With each word Julius increased volume, he started to go off the deep end reading me his version of the riot act. So, it came as little surprise that one of Chicago's finest, distracted from the Bulls game, was standing at the booth, staring down at the table with a question in his eyes, and it had to be about the dagger on the napkin.
The cop, and two more that joined him were standing at the booth. Our table was now getting more attention from the crowd at Jeno's than the Bulls game. One of the cops was writing in a note pad, and was asking Julius for the third time. "You're saying that this is the OJ murder weapon? The California OJ murder weapon?"
"Yes," said Julius.
The cop looked at the knife on the table with mostly doubt in his eyes. Seemed as though he had been dealt that second best poker hand as well. Then he looked at me.
"And you're saying it's not?"
"Right, at least as I far as I know."
"As far as you know," the cop repeated.
"Right," I said.
"Uh, huh . .. . And how does it happen that you two gentlemen should end up right here at Jeno's - in the middle of the Bulls game - with this weapon?"
"He said he would give me $100,000 for it," said Julius. "I told him he could have it for free, that I didn't want it anymore. I told him I wanted to throw it in the river, but he wouldn't listen."
"$100,000," said the cop. "That's a lot of money. Where would a fellow like this get $100,000?" He looked right into my face.
"I didn't say a thing about $100,000, I told this guy that I would take a look at the knife to see if it was authentic."
"Uh, huh.
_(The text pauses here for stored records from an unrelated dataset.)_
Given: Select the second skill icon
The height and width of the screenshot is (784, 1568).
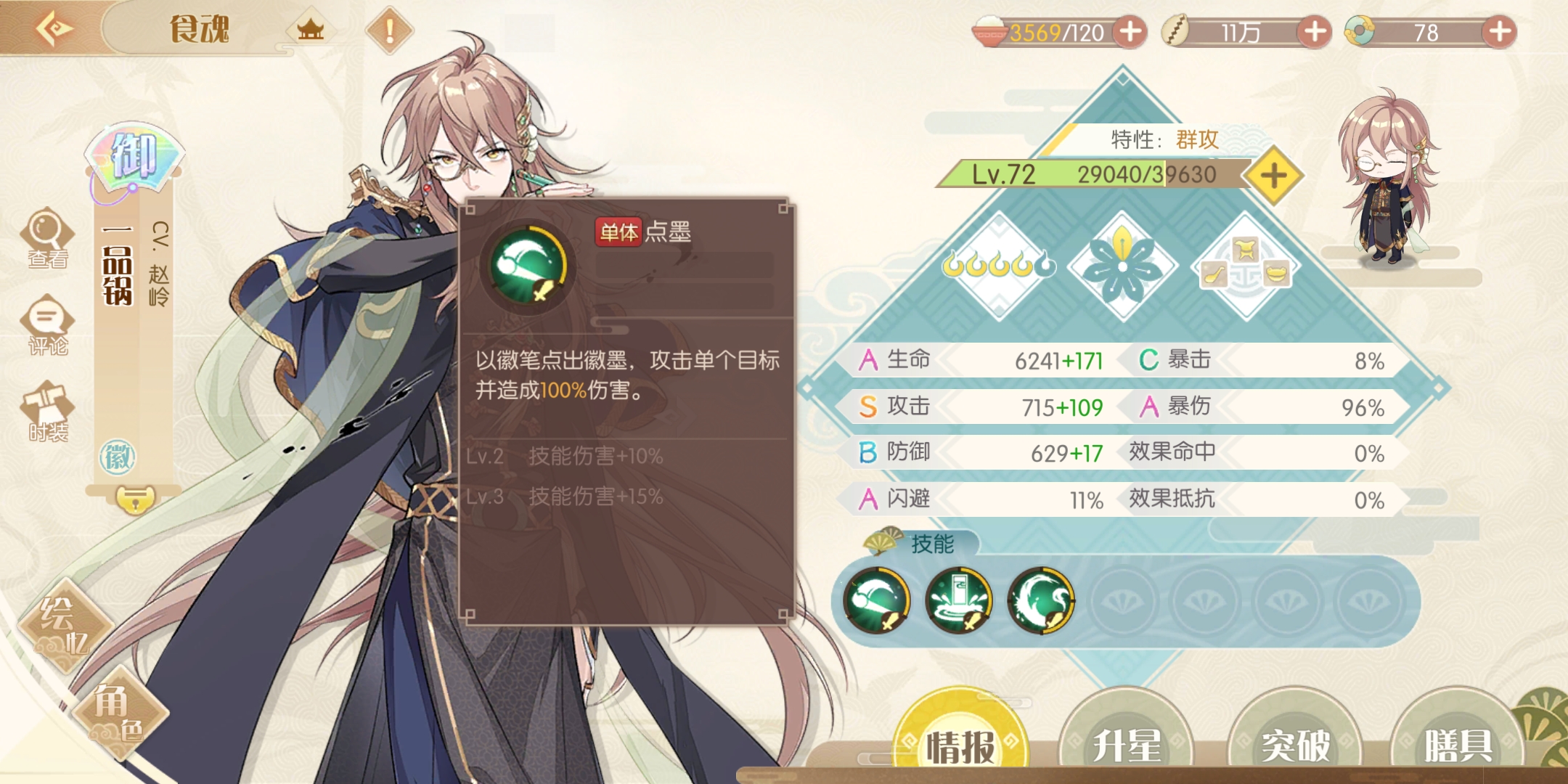Looking at the screenshot, I should (959, 600).
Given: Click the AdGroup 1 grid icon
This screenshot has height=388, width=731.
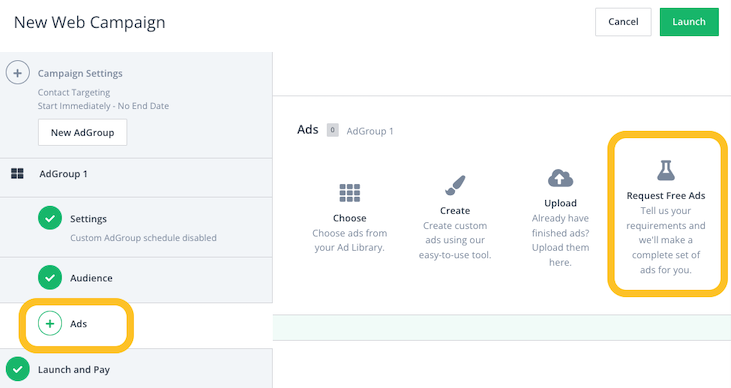Looking at the screenshot, I should pyautogui.click(x=17, y=174).
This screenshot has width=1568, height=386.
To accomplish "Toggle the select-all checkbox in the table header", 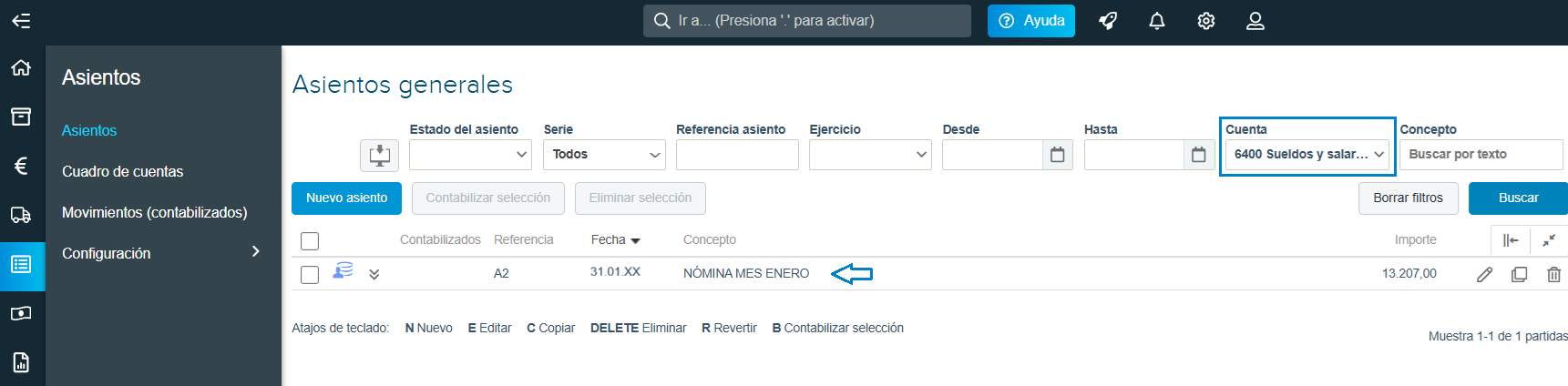I will [310, 240].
And you know something about this murder, the California OJ murder, something that would prove the knife was authentic?"
"Ah, not exactly, you see I'm a reporter for The National Enquirer, this guy called our offices, down in Florida, and said he had a weapon that was used in the murder."
"Oh I get it now, you're a reporter for The National Enquirer, that clears the whole matter up. I didn't think they had reporters, I thought someone just sat in a room and made that crap up.
"Well see, you can learn something new everyday officer."
The three policemen, Julius, and I left Jeno's while the patrons whispered "murder weapon" and "National Enquirer" among themselves.
Then we all got to stand around outside in the freezing cold while the officer called on his squad radio, checked with his superiors, and found that the disputed dagger did not fit the description LA police were looking for. Julius meanwhile stood by looking dejected, under the watchful eyes of one of the cops.